_TASK GOAL:_ Within the entries below, count the lines that hold the string "green" and give only that number.
### TASK INPUTS ###
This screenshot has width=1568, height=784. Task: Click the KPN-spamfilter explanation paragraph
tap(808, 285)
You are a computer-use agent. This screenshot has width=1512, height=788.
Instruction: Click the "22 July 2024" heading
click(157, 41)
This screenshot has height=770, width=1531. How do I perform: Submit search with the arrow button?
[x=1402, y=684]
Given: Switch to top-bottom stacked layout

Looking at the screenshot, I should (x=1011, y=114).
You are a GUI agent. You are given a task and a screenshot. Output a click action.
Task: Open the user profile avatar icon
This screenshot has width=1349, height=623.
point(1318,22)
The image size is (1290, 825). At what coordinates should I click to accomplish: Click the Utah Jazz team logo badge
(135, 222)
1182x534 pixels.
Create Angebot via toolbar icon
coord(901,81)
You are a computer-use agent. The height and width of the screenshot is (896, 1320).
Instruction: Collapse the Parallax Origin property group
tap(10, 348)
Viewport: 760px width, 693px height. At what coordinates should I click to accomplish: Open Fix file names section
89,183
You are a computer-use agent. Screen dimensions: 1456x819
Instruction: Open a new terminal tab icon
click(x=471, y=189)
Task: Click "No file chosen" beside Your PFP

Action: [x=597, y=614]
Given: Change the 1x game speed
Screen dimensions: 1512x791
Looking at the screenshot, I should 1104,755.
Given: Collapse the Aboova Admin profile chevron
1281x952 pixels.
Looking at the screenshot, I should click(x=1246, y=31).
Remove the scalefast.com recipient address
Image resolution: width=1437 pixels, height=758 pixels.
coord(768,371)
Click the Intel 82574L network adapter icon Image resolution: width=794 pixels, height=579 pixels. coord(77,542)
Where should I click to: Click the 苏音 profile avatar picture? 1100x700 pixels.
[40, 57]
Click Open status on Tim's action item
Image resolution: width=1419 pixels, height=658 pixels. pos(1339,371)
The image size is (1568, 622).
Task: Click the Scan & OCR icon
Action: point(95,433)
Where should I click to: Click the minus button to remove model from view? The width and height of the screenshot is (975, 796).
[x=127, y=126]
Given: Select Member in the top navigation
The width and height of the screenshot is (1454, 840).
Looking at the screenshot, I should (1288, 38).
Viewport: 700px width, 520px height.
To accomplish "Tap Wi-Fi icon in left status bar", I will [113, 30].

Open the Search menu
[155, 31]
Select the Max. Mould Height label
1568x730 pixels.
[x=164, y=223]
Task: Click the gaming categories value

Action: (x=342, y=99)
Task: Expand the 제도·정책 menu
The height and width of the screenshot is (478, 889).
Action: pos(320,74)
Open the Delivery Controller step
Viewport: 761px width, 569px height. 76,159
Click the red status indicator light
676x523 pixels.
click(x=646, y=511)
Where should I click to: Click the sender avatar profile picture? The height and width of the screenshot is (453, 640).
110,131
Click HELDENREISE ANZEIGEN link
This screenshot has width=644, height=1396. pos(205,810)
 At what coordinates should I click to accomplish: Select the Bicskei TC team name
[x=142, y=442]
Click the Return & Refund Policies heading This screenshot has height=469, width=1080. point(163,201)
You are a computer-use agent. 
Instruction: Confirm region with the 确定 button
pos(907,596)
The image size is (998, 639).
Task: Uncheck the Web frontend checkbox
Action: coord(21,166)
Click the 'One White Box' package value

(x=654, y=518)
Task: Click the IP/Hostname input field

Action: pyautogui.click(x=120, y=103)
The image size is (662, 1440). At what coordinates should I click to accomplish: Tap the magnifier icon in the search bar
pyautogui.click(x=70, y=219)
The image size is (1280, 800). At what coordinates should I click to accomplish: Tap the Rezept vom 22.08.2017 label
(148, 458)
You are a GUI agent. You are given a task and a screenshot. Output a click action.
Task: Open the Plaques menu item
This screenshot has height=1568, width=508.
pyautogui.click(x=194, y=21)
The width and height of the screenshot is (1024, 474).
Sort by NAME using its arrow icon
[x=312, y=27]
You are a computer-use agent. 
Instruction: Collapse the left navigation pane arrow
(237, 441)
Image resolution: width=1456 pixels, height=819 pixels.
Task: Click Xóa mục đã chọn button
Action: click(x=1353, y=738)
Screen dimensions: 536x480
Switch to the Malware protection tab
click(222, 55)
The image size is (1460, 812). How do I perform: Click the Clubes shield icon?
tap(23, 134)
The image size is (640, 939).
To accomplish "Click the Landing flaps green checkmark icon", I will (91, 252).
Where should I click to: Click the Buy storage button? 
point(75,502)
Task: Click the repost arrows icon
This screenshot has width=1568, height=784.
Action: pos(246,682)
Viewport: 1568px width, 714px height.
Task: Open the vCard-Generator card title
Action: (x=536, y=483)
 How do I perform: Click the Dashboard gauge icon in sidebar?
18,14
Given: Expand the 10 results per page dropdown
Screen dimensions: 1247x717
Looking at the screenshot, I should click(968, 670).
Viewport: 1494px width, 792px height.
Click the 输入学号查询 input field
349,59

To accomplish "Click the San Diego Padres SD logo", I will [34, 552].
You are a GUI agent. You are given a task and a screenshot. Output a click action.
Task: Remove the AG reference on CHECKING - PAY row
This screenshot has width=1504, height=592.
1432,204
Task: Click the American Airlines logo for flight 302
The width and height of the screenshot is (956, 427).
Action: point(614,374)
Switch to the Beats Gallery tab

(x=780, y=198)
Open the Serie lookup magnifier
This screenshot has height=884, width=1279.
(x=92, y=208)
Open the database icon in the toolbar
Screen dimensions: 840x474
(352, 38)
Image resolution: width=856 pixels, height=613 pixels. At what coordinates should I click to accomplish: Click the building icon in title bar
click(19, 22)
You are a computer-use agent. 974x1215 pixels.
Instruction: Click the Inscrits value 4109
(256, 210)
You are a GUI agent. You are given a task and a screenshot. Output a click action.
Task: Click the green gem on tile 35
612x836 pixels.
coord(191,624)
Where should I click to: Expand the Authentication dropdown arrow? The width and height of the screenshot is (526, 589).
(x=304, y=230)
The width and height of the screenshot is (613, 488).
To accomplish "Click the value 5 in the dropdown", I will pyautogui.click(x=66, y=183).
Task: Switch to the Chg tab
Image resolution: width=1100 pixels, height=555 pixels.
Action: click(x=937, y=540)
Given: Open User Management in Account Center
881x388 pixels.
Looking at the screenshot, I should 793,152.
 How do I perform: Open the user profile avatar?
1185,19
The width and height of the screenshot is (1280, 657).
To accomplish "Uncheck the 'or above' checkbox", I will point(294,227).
###
_EXERCISE SOLUTION:_ 2